'Yes, but-'
Avery put his hand on Della's. 'This is no demotion. You'll be responsible only to me. As communications permit, you'll control the California operation. But we need our very best out there on the ground, someone who knows the land and can be given a credible cover.' Della had been born and raised in San Francisco. For three generations, her family had been 'furbishers — and Authority plants.
'And there is a very special thing I want done. This may be more important than all the rest of the operation.' Avery laid a color picture on the table. The photo was grainy, blown up to near the resolution limit. She saw a group of men standing in front of a barn: northern farmers — except for the black child talking to a tall boy who carried an NM 8-mm. She could guess who these were.
'See the guy in the middle — by the one with the soldier frizz.'
His face was scarcely more than a blotch, but he looked perfectly ordinary, seventy or eighty years old. Della could walk through a crowd in any North American enclave and see a dozen such.
'We think that's Paul Hoehler.' He glanced at his agent. 'The name doesn't mean anything to you, does it? Well, you won't find it in the history books, but I remember him. Back in Livermore, right before the War. I was just a kid. He was in my father's lab and... he's the man who invented the bobble.'
Delta's attention snapped back to the photo. She knew she had just been let in on one of those secrets which was kept from everyone, which would otherwise die with the last of the old Directors. She tried to see something remarkable in the fuzzy features.
'Oh, Schmidt, Kashihara, Bhadra, they got the thing into projectable form. But it was one of Hoehler's bright ideas. The hell of it is, the man wasn't — isn't- even a physicist.

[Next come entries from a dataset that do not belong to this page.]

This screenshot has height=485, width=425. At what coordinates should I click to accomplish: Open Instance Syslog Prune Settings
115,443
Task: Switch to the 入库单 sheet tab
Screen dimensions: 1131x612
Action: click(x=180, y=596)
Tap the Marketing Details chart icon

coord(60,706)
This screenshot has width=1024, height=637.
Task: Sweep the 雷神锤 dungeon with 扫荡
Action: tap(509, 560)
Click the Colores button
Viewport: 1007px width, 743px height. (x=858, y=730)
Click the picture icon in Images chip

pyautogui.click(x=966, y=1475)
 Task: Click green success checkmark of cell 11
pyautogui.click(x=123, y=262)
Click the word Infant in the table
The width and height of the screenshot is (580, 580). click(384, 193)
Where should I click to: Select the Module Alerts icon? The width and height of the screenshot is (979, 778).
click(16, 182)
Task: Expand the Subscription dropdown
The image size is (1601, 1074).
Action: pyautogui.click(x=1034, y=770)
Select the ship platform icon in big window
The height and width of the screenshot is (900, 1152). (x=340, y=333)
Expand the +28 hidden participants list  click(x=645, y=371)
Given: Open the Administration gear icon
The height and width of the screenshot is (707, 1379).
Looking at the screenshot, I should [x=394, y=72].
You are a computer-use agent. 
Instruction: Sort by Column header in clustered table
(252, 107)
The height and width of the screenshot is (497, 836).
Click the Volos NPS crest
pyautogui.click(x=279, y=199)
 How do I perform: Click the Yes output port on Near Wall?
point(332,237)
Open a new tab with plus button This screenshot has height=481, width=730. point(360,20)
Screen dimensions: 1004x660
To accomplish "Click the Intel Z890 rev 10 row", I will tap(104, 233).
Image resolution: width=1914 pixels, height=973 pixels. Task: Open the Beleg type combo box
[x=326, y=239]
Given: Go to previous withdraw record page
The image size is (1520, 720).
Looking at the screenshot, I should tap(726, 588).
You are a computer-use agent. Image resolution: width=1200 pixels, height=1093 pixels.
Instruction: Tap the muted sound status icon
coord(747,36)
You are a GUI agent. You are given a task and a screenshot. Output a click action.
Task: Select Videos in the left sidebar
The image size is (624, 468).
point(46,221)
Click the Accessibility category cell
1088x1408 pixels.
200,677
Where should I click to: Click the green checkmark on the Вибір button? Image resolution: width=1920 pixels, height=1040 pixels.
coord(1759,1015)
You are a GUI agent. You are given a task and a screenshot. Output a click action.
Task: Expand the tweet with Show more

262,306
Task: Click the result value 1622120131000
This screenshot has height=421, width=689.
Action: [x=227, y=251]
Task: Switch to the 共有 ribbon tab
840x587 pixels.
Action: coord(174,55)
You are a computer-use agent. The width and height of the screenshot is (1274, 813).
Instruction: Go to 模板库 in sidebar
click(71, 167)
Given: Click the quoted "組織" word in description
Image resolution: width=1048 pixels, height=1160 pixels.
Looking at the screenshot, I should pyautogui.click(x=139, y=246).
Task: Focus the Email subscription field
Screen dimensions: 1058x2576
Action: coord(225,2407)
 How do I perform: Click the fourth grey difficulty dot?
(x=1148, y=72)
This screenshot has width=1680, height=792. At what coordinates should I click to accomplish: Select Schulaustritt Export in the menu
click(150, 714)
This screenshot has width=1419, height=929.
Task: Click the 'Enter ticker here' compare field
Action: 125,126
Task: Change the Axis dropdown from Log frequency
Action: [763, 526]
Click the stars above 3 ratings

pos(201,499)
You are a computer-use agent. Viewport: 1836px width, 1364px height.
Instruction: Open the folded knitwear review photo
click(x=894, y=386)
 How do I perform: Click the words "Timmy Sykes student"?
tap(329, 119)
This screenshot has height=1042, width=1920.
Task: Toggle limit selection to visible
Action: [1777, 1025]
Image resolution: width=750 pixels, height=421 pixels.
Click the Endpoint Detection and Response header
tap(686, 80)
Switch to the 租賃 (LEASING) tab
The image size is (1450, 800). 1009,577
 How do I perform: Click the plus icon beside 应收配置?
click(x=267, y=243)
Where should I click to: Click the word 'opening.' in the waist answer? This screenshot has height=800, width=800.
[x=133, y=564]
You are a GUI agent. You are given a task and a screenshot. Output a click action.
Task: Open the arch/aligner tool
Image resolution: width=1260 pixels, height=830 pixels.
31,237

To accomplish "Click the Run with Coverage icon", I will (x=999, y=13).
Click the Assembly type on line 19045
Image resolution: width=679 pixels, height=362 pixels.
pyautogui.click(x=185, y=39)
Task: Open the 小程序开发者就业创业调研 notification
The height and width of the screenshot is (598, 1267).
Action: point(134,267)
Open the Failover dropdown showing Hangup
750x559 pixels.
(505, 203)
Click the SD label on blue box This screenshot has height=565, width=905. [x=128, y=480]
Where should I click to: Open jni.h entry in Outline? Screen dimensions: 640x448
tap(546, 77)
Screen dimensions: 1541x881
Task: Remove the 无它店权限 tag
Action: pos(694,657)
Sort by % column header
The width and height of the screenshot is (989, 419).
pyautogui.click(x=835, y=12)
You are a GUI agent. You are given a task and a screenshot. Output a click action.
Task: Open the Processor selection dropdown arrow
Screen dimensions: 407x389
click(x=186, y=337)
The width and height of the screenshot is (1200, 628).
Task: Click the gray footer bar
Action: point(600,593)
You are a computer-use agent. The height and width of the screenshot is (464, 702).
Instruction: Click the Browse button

'Anyway, he disappeared right after the War started. Very clever. He didn't wait to do any moral posturing, to give us a chance to put him away. Next to eliminating the national armies, catching him was one of our highest priorities. We never got him. After ten or fifteen years, when we had control of all the remaining labs and reactors, the search for Dr. Hoehler died. But now, after all these years, when we see bobbles being burst, we have rediscovered him... You can see why I'm convinced the 'bobble decay' is not natural.'
Avery tapped the picture. 'This is the man, Della. In the next weeks, we'll take Peace action against hundreds of people. But it will all be for nothing if you can't nail this one man.'
- Flashforward -
Allison's wound showed no sign of reopening, and she didn't think there was much internal bleeding. It hurt, but she could walk. She and Quiller set up camp — more a hiding place than a camp, really — about twenty minutes from the crash site.
The fire had put a long plume of reddish smoke into the sky. If there was a sane explanation for all this, that plume would attract Air Force rescue. And if it attracted unfriendlies first, then they were far enough away from the crash to escape. She hoped.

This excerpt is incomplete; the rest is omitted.